If the operating system is strong, everyone in the company should have clarity about the strategy, the short-term priorities, and their role in making it a reality. This enables the company to continue to achieve strong results today while still building for the future.

·       Systems and Processes: Good systems and processes can make average people excel and poor processes can make great people look terrible. Systems and processes are related but different. A process is a set of procedures, information, and actions to accomplish a specific task. A system is a collection of processes aimed at achieving a broader business objective. Once the core systems are identified, the key processes involved in building those systems should be identified. The processes need to be documented, Having good, repeatable processes is an action, not a document. Getting people to follow standard work can be a tremendous challenge, especially in organizations that have a long history of letting people do their own thing.
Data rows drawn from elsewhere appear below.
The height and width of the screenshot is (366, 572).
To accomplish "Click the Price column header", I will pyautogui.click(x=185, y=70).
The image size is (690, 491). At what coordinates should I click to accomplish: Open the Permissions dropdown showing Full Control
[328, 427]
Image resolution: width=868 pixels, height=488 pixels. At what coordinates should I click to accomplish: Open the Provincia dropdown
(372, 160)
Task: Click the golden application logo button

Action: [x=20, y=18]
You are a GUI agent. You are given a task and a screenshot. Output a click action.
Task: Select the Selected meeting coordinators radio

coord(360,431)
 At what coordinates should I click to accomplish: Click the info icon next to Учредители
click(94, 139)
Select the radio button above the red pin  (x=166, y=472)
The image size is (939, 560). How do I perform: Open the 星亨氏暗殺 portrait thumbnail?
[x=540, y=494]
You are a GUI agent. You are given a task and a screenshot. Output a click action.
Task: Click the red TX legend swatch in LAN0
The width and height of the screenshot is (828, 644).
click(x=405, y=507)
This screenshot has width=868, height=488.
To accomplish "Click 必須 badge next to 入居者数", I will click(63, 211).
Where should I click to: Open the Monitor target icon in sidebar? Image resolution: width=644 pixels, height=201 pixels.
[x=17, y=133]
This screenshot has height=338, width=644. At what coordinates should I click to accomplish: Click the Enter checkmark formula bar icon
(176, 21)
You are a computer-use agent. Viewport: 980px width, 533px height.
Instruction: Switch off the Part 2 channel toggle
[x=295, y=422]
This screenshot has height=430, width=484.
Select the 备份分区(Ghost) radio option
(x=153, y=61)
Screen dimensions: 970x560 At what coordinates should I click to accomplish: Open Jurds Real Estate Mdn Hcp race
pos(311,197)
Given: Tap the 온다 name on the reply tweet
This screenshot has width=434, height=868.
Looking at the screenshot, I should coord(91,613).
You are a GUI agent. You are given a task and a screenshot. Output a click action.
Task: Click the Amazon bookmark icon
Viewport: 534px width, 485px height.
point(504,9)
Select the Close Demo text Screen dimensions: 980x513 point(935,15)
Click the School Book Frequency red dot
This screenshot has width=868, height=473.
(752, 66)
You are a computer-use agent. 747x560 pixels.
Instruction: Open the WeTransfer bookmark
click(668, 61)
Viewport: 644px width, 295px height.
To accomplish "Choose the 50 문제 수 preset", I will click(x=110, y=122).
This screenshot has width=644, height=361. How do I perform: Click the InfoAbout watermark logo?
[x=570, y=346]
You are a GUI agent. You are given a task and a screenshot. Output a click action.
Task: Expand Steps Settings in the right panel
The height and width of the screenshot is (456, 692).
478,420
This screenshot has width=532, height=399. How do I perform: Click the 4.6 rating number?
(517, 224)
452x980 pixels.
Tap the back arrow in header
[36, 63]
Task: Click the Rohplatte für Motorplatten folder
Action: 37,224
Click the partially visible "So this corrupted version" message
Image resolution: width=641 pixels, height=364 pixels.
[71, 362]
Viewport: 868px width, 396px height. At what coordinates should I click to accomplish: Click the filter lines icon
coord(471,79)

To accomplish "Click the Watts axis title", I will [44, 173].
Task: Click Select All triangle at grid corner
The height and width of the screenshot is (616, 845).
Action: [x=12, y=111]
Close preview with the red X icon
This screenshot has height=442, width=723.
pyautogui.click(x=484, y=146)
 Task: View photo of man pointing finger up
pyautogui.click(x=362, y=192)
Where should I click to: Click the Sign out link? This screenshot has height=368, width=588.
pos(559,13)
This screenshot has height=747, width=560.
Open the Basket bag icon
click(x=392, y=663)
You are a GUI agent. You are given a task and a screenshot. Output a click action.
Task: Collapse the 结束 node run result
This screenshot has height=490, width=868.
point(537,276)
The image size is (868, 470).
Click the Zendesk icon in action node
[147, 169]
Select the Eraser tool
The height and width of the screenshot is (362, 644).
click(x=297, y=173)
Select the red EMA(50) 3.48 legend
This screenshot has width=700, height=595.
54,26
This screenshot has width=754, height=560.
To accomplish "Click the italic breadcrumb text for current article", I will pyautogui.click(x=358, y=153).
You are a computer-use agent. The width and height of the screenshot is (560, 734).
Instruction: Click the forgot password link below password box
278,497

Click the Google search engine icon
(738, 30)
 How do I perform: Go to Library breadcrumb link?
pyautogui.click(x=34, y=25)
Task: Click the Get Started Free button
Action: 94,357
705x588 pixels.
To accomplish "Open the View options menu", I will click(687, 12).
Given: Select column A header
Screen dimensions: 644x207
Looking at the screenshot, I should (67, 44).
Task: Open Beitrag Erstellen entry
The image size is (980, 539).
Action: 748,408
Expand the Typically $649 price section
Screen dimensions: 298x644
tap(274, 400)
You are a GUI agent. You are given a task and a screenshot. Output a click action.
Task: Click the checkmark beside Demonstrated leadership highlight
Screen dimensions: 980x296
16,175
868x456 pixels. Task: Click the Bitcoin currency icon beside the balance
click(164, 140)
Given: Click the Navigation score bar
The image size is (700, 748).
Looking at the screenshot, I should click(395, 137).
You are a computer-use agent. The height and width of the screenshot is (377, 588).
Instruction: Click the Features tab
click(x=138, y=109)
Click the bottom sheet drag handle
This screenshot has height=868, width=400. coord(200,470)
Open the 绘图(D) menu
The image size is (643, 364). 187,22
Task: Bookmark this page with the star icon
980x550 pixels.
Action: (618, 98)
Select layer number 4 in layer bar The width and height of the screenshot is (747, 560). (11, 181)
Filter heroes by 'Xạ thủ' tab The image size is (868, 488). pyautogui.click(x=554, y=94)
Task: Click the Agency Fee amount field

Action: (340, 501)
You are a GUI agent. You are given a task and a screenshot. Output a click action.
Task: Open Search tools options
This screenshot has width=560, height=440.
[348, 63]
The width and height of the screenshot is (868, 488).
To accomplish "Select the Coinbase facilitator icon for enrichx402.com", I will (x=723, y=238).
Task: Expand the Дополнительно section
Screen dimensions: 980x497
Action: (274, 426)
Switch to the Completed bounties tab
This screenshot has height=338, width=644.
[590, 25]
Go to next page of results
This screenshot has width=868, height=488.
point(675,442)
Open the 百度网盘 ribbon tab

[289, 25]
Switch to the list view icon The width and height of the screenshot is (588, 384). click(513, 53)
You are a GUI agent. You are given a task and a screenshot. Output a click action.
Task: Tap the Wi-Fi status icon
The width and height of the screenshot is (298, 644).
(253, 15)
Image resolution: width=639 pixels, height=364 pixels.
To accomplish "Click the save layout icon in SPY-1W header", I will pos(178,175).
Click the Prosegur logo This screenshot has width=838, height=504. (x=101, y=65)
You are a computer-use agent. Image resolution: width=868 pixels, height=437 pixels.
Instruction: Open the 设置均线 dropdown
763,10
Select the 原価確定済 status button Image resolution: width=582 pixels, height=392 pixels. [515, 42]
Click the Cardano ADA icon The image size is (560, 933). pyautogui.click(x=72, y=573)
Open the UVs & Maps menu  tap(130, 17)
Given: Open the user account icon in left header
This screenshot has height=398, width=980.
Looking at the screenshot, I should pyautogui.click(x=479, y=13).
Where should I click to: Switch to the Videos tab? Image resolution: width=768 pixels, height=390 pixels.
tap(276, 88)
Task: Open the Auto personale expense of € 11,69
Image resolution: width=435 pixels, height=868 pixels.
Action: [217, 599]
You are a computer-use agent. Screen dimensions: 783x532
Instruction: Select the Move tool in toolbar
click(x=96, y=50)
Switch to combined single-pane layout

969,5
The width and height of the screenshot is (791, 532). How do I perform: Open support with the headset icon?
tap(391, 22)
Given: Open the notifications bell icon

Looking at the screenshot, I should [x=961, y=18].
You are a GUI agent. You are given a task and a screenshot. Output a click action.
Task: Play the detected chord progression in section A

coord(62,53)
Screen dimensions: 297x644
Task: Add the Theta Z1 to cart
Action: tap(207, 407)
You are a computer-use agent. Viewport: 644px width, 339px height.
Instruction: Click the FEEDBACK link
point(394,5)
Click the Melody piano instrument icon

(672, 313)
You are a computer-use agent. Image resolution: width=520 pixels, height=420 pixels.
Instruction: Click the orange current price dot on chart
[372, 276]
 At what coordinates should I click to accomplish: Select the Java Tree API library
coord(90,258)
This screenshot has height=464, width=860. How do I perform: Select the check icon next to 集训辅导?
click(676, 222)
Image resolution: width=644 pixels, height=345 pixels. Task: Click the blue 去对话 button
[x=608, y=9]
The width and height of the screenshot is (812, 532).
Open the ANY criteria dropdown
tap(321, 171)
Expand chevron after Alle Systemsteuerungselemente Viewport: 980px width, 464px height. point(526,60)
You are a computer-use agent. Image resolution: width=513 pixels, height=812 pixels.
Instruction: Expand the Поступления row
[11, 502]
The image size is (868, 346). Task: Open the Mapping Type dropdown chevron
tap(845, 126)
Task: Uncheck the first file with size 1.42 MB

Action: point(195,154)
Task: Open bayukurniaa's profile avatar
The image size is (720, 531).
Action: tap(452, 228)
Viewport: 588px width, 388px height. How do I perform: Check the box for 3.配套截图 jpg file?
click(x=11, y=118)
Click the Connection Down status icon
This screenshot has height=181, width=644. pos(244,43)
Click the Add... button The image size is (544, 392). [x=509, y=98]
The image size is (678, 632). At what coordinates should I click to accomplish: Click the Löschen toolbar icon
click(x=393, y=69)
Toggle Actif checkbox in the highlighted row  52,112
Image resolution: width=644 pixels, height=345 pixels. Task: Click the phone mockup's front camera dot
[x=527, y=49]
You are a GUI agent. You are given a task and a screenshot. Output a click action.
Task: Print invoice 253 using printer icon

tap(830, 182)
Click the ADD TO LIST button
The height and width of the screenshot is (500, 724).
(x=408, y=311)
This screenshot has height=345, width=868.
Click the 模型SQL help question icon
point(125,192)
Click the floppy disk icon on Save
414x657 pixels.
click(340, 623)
·       Meetings: The operating system should define two meeting parameters. First, it should define the number of regularly occurring meetings that are integral to running the business. Second, the operating system should clarify the tone, tenor, and expectations of meetings so that they are effective.

Execute with Discipline

it is the practice of setting priorities for the next 90 days, working hard on those priorities, and then reprioritizing for the next 90 days. here is something magical about 90 days. It is a time frame that is long enough to allow an organization to accomplish big things, yet it is short enough that it creates some urgency. Another benefit of a 90-day cadence is that it allows a leadership team to course correct and reprioritize every 90 days. The last benefit of the 90-day cadence is that it gets the leadership team realigned.

I’m a big fan of one-page project charters. A charter defines the scope, objectives, team members, and milestones of a project. The benefit of writing the charter is increased alignment of the leadership team. Project charters also dramatically improve the odds of successful implementation. Hint: Priorities should be stated as actions, not goals. Focus and deselect. If you don’t do it, your staff will do it for you and it will be unfocused, unaligned, and it won’t lead to great results.

Now that you’ve launched a vital few initiatives for the next 90 days, we need to check in on the progress regularly to ensure that things are on track. If the leadership team isn’t feeling the urgency and drive to make these initiatives succeed, it’s likely that you picked the wrong initiatives. It also signals to the organization that these projects really are important. Your people pay attention to what you pay attention to. When they see you checking in and making the success of these projects a priority, they’ll get aligned with the same priorities. Do the weekly check-ins. You won’t regret it.

Starting change is easy. Staying with the program and making the changes permanent is a completely different animal. We can only go as fast as the organization will let us go. The key is to listen to the feedback you’re getting. There are clear signs when the rate of change is exceeding the organization’s ability to absorb the change. The ability of organizations to implement changes is strong, but the ability to sustain the changes is not nearly as robust. most companies’ attempts to change. They know how to start the change, but they don’t know how to hold the change.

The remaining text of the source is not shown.